En ningún otro lugar del mundo se ha vivido como en los países de Europa del Este, satélites la Unión Soviética, ese vistoso espectáculo de la destrucción de estatuas, que se inauguró unos años antes de la caída del muro de Berlín. Caído en desgracia el dictador Iósif Stalin tras su muerte, Nikita Jrushchov mandó desmontar ordenadamente decenas de estatuas de su antecesor en el Kremlin, comenzando por la del monumento de 17.000 toneladas de granito levantada a su memoria y honor en Praga. Poco antes de su ruina, el final del poderío de la Unión Soviética fue anunciado en el Parque Letná de la capital checa con una explosión de 800 kilogramos de dinamita, la voladura de los restos del monumento estaliniano del que no queda sombra. Derribar una estatua es un intento de borrar la sombra de alguna vergüenza humana o sacar de la historia al autor de una infamia. Pero ¿es posible destruir una sombra? Si la demolición de una estatua, obra de una multitud desenfrenada, es el resultado del linchamiento de la persona representada en ella, no es probable que esa hazaña colectiva logre cambiar de repente el mérito o la vileza del personaje sacado de su tiempo. No todas las estatuas tienen la densidad histórica ni la sinceridad artística necesaria para que su exterminio obligue a revisar el juicio de los cronistas, que las elevaron a la gloria pública en premio a sus proezas de armas o de letras.

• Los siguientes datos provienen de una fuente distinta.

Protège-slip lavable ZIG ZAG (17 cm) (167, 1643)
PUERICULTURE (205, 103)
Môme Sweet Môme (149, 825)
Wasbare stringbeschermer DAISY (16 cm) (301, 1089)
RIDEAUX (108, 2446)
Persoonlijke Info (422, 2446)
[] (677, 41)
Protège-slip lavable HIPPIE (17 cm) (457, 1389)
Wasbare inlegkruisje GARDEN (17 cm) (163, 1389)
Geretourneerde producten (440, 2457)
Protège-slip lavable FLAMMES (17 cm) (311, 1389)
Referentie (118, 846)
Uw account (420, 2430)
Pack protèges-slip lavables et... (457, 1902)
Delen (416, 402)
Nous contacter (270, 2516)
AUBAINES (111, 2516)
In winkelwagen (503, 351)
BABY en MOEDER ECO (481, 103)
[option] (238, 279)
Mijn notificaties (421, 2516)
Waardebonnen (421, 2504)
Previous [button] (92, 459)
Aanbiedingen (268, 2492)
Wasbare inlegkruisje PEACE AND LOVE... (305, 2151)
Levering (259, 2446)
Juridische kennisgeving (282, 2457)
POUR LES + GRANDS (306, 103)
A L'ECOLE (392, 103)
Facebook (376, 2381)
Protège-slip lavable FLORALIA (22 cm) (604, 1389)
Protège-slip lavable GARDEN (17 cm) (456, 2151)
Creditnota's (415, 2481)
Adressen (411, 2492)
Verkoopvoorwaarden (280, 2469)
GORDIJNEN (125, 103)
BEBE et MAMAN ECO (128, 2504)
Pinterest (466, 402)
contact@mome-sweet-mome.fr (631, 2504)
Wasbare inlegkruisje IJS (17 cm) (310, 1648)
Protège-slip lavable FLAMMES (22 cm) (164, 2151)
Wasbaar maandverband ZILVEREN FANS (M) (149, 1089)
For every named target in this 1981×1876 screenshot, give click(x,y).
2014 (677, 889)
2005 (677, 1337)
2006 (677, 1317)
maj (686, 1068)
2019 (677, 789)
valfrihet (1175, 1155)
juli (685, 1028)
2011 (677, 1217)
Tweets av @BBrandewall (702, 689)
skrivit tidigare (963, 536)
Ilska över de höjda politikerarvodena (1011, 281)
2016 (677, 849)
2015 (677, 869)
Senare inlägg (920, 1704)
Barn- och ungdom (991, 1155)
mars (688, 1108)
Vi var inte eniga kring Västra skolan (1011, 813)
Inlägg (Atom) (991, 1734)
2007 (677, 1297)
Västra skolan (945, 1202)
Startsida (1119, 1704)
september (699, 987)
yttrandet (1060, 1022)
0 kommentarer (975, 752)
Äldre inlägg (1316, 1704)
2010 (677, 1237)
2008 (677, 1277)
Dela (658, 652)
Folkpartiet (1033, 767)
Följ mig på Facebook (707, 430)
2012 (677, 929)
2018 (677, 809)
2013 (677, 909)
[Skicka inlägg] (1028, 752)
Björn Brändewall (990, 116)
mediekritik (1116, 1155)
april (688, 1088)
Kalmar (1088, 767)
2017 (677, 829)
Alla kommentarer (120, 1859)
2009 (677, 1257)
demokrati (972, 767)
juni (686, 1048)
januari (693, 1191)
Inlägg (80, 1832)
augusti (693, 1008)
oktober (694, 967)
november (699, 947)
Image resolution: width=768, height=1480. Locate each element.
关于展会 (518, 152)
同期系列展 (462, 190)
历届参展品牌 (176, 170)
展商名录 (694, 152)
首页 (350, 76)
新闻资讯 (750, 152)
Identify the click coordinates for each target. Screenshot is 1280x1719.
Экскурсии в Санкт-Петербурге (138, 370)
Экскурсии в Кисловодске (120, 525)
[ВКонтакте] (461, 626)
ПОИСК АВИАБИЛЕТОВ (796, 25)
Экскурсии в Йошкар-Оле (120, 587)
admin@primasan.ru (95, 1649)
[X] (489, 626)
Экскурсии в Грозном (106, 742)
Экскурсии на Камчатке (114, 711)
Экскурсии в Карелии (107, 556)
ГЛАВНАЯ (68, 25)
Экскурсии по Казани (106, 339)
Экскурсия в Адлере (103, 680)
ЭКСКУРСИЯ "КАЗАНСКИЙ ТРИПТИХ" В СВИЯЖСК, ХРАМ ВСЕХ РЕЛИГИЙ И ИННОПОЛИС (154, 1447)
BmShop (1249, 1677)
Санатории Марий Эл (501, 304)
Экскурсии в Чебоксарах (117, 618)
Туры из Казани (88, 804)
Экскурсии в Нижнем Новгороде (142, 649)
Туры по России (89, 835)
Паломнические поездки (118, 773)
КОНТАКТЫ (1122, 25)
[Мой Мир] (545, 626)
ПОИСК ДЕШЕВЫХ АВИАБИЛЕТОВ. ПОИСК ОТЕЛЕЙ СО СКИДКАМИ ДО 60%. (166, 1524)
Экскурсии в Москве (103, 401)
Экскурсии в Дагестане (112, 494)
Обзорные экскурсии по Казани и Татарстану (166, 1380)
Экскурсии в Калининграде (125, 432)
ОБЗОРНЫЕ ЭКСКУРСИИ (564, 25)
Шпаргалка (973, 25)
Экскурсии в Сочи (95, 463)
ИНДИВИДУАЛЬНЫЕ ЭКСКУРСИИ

Las cruzadas de revisionismo aplicado a la crónica negra del racismo en el arte y la literatura, con violencia o sin ella, se prodigan estos días por doquier. En el género humorístico de ese examen de dogmas, cabe señalar la iniciativa de parodia grotesca de una empresa suiza fabricante de un sabroso chocolate de cuyo envoltorio tradicional ha retirado el perfil de una cabeza de negro que había hecho célebre a la marca. Varias cadenas de televisión norteamericanas han retirado de su programación famosas películas hoy tachadas de racistas, como 'Lo que el viento se llevó' y 'El nacimiento de una nación'. La tormenta inquisitorial americana, estimulada por el triste caso del negro Floyd, alcanza también, entre sus víctimas literarias, a Mark Twain, cuya novela 'Las aventuras de Huckleberry Finn' ha sido retirada de los anaqueles de las bibliotecas públicas por contener en su texto más de doscientas veces la palabra 'nigger' (negro). Esa novela se publico hace casi un siglo y medio, los críticos la consideran el primer libro escrito en el naciente inglés del Nuevo Mundo y su argumento fue catalogado antes como netamente antirracista.
La demolición de la literatura y el arte, desligada del tiempo y las circunstancias históricas que vio nacer esas obras, levanta un insoportable y absurdo muro que rebasa el respeto debido a los derechos humanos. El nuevo fanatismo antirracista, que condena la esclavitud y el genocidio desde una perspectiva indiscriminada de los hechos y los tiempos históricos, cae en la peor turbulencia del pensamiento: el anacronismo en la historia de la humanidad. La destrucción de una estatua por justicieros obsesivos jamás ha cambiado el rumbo de la historia.